• [WHAT TO PRODUCE]: Your answer should be one number, the count of lines in the listing below containing the word "status".
# # #
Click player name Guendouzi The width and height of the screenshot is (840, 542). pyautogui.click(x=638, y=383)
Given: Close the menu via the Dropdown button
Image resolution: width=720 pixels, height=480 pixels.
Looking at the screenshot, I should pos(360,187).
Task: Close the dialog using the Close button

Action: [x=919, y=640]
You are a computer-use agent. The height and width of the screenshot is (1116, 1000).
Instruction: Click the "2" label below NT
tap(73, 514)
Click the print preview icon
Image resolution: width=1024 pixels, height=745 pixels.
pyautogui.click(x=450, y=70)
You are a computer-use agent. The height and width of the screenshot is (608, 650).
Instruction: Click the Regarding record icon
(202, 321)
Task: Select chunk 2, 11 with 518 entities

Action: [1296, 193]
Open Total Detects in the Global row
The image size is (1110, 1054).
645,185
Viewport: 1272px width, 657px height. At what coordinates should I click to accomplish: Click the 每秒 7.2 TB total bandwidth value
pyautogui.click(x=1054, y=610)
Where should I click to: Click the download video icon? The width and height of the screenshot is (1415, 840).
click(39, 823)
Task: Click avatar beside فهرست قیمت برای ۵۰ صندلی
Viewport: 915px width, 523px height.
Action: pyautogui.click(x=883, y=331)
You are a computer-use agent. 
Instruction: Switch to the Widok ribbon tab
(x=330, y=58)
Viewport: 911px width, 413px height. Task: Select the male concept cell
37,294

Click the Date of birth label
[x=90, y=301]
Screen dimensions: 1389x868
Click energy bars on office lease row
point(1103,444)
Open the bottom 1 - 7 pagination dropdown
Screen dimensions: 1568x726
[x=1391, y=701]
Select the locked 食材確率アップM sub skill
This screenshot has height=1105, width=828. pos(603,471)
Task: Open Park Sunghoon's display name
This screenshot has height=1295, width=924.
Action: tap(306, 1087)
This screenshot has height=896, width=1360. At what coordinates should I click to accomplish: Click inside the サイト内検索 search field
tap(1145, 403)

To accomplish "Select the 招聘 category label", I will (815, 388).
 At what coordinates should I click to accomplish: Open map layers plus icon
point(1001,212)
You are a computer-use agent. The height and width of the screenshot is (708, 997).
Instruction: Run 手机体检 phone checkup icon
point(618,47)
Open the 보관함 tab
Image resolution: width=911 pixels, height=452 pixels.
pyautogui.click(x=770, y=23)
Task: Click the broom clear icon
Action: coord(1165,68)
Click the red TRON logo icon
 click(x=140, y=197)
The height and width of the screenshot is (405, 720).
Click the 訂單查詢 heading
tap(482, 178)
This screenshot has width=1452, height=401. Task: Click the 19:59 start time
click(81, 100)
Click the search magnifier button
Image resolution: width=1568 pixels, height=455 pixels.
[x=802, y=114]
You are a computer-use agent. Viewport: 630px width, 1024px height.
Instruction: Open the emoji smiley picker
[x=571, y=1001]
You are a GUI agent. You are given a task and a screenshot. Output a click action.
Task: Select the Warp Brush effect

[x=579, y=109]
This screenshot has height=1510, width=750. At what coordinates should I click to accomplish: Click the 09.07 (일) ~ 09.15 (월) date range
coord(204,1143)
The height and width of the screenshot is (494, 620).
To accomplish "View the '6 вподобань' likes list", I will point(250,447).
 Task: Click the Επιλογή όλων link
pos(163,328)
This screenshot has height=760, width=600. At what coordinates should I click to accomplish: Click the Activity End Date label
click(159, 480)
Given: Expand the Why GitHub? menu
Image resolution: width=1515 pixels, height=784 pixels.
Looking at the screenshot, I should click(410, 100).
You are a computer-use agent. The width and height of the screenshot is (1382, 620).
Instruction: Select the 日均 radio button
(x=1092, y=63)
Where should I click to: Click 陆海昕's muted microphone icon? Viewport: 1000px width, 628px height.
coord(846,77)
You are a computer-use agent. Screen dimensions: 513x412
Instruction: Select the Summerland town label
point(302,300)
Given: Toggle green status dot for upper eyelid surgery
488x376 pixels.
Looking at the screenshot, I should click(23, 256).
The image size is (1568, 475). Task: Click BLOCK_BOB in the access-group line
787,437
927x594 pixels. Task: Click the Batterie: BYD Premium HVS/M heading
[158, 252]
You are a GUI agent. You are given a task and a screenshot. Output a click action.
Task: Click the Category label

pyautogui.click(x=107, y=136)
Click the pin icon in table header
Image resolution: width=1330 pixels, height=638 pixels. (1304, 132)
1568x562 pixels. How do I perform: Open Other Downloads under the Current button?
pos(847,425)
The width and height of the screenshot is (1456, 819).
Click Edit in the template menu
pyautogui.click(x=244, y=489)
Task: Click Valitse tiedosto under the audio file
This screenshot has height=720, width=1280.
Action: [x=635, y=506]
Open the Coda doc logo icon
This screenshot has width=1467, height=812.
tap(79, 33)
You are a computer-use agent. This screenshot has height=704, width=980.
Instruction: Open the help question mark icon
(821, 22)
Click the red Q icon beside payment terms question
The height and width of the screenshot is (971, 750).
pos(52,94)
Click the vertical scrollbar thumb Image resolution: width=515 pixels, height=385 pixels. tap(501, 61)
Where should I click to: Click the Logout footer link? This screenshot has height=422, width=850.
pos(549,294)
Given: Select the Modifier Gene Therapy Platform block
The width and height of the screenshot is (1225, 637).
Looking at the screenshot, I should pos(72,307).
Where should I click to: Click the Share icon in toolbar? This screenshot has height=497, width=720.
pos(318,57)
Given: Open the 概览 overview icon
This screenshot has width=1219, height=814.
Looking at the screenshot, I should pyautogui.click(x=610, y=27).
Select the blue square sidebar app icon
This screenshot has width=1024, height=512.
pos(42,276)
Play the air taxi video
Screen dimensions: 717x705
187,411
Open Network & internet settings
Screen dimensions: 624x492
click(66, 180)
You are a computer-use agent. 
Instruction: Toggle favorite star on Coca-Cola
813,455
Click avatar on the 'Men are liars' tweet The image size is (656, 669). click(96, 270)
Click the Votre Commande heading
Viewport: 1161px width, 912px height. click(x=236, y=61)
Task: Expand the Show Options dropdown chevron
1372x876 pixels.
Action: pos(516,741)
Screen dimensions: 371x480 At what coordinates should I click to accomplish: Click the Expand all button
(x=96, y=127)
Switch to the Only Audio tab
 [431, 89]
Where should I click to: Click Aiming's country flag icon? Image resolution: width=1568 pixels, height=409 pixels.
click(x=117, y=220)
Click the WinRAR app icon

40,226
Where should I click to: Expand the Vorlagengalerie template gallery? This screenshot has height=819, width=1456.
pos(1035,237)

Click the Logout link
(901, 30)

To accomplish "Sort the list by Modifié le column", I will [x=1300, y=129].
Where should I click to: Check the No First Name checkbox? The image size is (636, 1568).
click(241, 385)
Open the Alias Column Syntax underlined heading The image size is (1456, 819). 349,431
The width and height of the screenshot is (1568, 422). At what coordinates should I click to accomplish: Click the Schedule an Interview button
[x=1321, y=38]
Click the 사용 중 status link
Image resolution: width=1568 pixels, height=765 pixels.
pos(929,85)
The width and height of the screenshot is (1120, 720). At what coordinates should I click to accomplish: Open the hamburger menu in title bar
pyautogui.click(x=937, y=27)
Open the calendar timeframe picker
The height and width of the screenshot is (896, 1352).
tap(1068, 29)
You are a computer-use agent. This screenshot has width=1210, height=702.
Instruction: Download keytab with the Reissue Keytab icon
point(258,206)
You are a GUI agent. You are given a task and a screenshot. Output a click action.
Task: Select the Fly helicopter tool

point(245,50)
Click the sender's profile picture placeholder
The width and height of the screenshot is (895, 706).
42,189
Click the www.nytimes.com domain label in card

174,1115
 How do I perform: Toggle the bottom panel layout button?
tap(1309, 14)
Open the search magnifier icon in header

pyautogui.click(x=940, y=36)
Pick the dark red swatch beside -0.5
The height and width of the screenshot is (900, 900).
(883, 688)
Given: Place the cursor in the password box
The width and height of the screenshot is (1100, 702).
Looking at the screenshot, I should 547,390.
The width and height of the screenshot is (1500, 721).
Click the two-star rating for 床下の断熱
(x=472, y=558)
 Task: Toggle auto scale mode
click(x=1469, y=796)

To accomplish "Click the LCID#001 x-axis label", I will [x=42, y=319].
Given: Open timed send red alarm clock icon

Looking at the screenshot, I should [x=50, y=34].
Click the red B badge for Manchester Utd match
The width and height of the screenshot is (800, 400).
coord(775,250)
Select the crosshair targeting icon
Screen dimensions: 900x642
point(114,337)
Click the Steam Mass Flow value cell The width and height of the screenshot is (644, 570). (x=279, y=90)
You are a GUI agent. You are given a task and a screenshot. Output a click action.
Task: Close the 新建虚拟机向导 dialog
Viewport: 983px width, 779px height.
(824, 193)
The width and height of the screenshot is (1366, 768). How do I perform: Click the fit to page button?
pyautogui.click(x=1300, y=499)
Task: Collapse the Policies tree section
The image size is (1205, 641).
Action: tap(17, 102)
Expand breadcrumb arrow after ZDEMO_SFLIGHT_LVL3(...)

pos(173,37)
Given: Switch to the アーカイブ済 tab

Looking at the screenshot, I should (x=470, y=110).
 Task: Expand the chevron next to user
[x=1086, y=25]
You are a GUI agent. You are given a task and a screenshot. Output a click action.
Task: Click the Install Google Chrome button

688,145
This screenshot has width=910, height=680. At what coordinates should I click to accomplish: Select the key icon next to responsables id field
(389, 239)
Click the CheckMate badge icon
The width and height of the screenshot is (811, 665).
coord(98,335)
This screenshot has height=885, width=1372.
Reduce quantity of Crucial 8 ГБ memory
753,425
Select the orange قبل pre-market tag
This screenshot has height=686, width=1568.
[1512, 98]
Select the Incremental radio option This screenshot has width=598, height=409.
# # #
• [RESULT]: 2